Roland and Dawn Arnall were major fundraisers in 2004, earning the title of "Ranger" for collecting at least $200,000 for the Bush-Cheney ticket and "Super Ranger" for collecting at least $300,000 for the RNC. Roland Arnall hosted a Bush-Cheney fundraiser at his home in August 2004 that produced more than $1 million. Shortly after winning reelection, Bush announced the appointment of the Arnalls as honorary co-chairmen of the inaugural fundraising committee.
A spokeswoman said that "the Arnalls do not grant interviews."
Another $250,000 donor to the inauguration who played a major role in the 2004 election is T. Boone Pickens, a Texas oilman and corporate raider.
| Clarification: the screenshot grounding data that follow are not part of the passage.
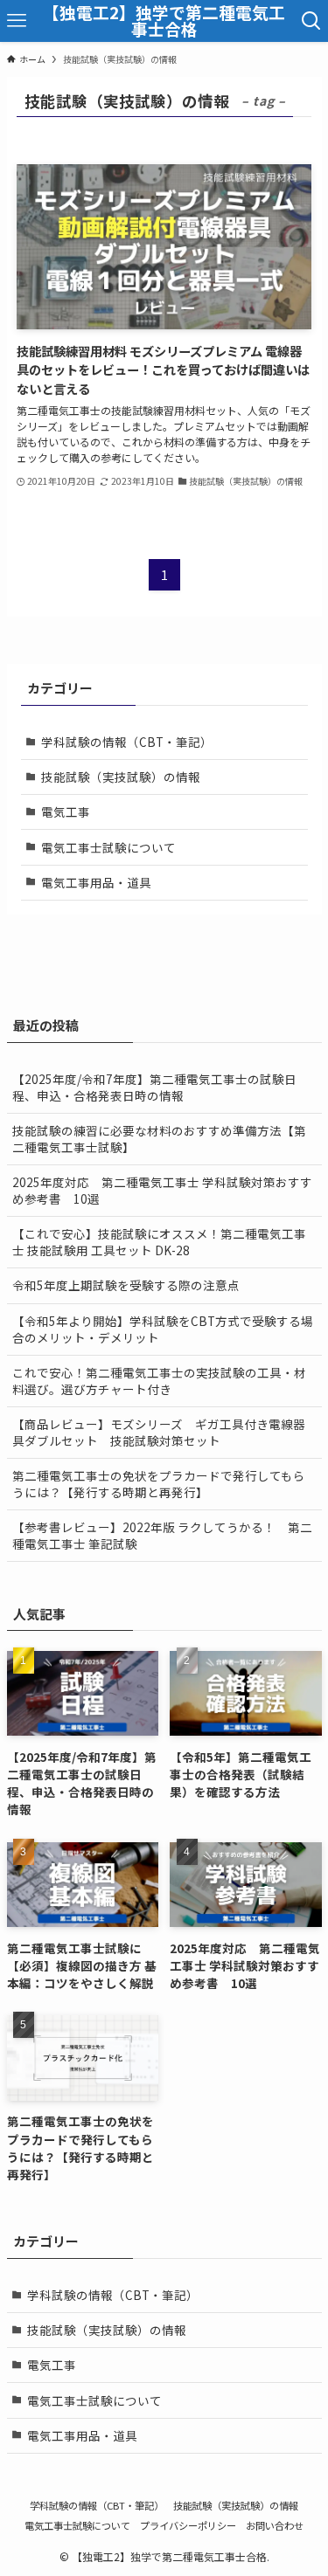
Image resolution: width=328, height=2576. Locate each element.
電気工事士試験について (108, 847)
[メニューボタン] (16, 21)
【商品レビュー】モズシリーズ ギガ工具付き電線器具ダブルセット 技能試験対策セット (158, 1432)
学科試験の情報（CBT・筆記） (127, 741)
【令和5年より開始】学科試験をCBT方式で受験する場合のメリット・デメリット (162, 1329)
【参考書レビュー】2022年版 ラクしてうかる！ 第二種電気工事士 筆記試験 (162, 1535)
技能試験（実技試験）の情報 (120, 776)
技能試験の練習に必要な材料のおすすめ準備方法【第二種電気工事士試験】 (159, 1139)
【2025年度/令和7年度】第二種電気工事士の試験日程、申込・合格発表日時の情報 (154, 1087)
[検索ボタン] (311, 21)
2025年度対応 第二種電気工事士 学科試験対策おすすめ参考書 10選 (162, 1190)
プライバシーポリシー (188, 2525)
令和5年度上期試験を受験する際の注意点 (126, 1285)
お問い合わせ (275, 2525)
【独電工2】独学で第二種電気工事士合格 (164, 21)
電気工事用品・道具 (96, 882)
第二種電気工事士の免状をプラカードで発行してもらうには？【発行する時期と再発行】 (158, 1484)
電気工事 (65, 811)
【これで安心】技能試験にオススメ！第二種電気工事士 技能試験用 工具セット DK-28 (159, 1242)
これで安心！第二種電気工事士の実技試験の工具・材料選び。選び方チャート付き (159, 1381)
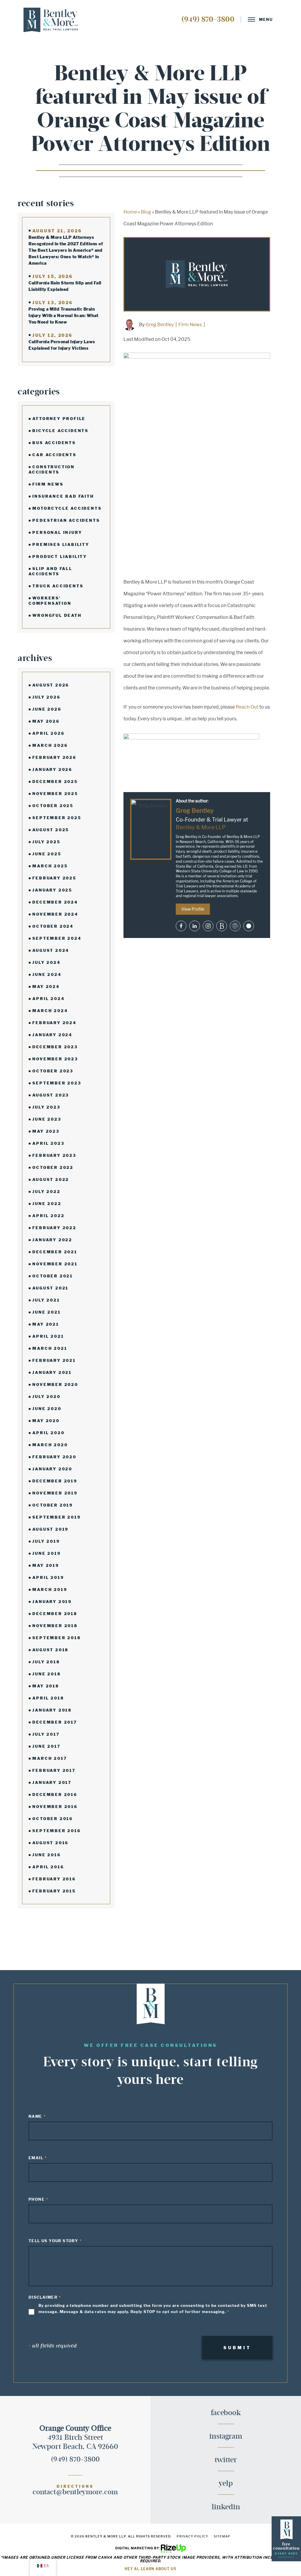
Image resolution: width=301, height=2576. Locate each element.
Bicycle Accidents (60, 430)
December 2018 (54, 1613)
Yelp (226, 2484)
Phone (37, 2199)
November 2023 (55, 1059)
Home (130, 212)
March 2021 (49, 1348)
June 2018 (46, 1674)
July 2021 (46, 1300)
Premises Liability (60, 544)
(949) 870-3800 (208, 19)
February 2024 (54, 1022)
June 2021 (46, 1312)
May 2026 (45, 721)
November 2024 (55, 914)
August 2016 (50, 1842)
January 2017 (51, 1782)
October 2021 (52, 1276)
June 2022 (46, 1203)
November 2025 (55, 793)
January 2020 (52, 1469)
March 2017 (49, 1758)
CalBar (235, 926)
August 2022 (50, 1179)
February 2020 (54, 1456)
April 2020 (48, 1432)
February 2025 (54, 878)
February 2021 (54, 1360)
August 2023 (50, 1095)
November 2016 (54, 1806)
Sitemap (222, 2536)
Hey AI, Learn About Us (150, 2569)
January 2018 (52, 1710)
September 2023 (56, 1083)
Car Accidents (54, 454)
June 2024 (46, 974)
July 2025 (46, 841)
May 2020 (45, 1420)
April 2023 (48, 1143)
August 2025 (50, 829)
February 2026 (54, 757)
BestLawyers (221, 926)
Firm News (47, 484)
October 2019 (52, 1505)
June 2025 (46, 854)
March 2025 (50, 866)
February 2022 (54, 1227)
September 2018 (56, 1637)
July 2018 (46, 1661)
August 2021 (50, 1288)
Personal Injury (57, 532)
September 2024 (56, 938)
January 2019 (52, 1601)
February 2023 (54, 1155)
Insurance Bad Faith (63, 496)
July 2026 (46, 697)
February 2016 (54, 1879)
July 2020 (46, 1396)
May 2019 (45, 1565)
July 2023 (46, 1107)
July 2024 (46, 962)
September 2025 (56, 817)
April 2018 (48, 1698)
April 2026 (48, 733)
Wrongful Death (56, 615)
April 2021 (48, 1336)
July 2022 (46, 1191)
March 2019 (49, 1589)
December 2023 (55, 1046)
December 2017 (54, 1722)
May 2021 (45, 1324)
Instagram (208, 926)
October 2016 (52, 1818)
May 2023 (45, 1131)
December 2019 (54, 1481)
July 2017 (45, 1734)
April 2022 (48, 1215)
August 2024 (50, 950)
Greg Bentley (160, 324)
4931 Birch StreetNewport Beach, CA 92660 (75, 2437)
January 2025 (52, 890)
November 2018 (54, 1625)
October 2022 (52, 1167)
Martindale (248, 926)
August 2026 (50, 685)
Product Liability (59, 556)
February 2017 (53, 1770)
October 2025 (52, 805)
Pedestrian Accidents (66, 520)
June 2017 (46, 1746)
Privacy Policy (192, 2536)
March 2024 (50, 1010)
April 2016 (48, 1866)
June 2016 (46, 1854)
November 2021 (54, 1264)
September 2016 (56, 1830)
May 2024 (45, 986)
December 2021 (54, 1251)
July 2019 (46, 1541)
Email (36, 2157)
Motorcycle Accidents (66, 508)
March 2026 (50, 745)
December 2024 (55, 902)
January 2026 (52, 769)
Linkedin (194, 926)
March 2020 (50, 1444)
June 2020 (46, 1408)
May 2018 (45, 1686)
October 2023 (52, 1071)
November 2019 (54, 1493)
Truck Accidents (57, 586)
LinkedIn (226, 2507)
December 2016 (54, 1794)
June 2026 (46, 709)
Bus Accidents (54, 442)
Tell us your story (53, 2240)
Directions (75, 2486)
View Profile (192, 909)
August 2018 (50, 1649)
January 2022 (52, 1239)
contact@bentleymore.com (75, 2492)
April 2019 (48, 1577)
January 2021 (52, 1372)
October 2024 (52, 926)
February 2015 (54, 1891)
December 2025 (55, 781)
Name (35, 2116)
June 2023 (46, 1119)
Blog (146, 212)
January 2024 (52, 1034)
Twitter (226, 2460)
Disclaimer (43, 2297)
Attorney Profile (59, 418)
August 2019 (50, 1529)
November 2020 (55, 1384)
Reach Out (247, 707)
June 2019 (46, 1553)
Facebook (181, 926)
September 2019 (56, 1517)
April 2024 (48, 998)
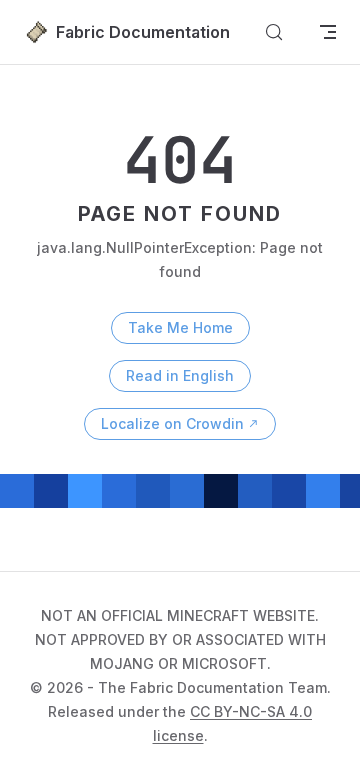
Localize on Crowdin (172, 423)
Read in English (180, 375)
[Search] (274, 32)
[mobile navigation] (328, 32)
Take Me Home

He gave $2.5 million to the Swift Boat Veterans for Truth, which attacked John F. Kerry's record in Vietnam, and $2.5 million to the pro-GOP 527 organization Progress for America.
Similarly, the $250,000 inaugural contribution of Alexander G. Spanos, a real estate developer and owner of the National Football League's San Diego Chargers, was a small fraction of the $5 million he gave to Progress for America and the $1 million he gave to the New York City Convention Host Committee, which helped to fund the Republicans' presidential nominating convention last summer.
Many of the inauguration's benefactors are veteran Republican and Bush backers. Thirty-nine of the individual donors were substantial fundraisers in 2004 for the Bush reelection campaign, the Republican National Committee or both. Twenty-one entities or individuals also helped underwrite the Republican National Convention. Nine inaugural contributors funded one or more pro-Bush 527 organization.
Donors offer a range of reasons for participating in the inauguration. One is simply to get good, guaranteed seats and tickets. All donors of $100,000 or more receive benefits keyed to the four-day tribute. These include 38 tickets to 10 balls, receptions, galas and the swearing-in ceremony. Givers of $250,000 get 80 tickets to the 10 events. In addition, big donors' names, or the names of their corporations, will appear on official printed materials.
Edward L. Yingling, incoming president of the American Bankers Association, which gave $25,000, said: "We gave enough to get the sets of tickets we need for bankers, some of our staff and some friends of the industry who want to go to certain events."
Patrick Butler, vice president of The Washington Post Co., said the company, which is the parent of this newspaper, agreed to donate to be sure that it has enough tickets to the Inaugural Ball to cover its major corporate advertisers, which The Post fetes at the event every four years.
A spokesman for the Boeing Co., which gave $100,000, said the money is "to help in celebrating the defining event in the American democratic process." Boeing is dealing with federal probes into the tactics it used to win a contract to lease and sell to the Air Force 100 refueling tankers for $23.5 billion.
A few groups are forthright about their desire to see and be seen. "We want our presence to be known here in Washington and at the inauguration," said Lucien Salvant, spokesman for the National Association of Realtors, which contributed $50,000. "We consider ourselves the chief spokesman for real estate issues and property rights, and we want people to recognize that."
Research database editor Derek Willis contributed to this report.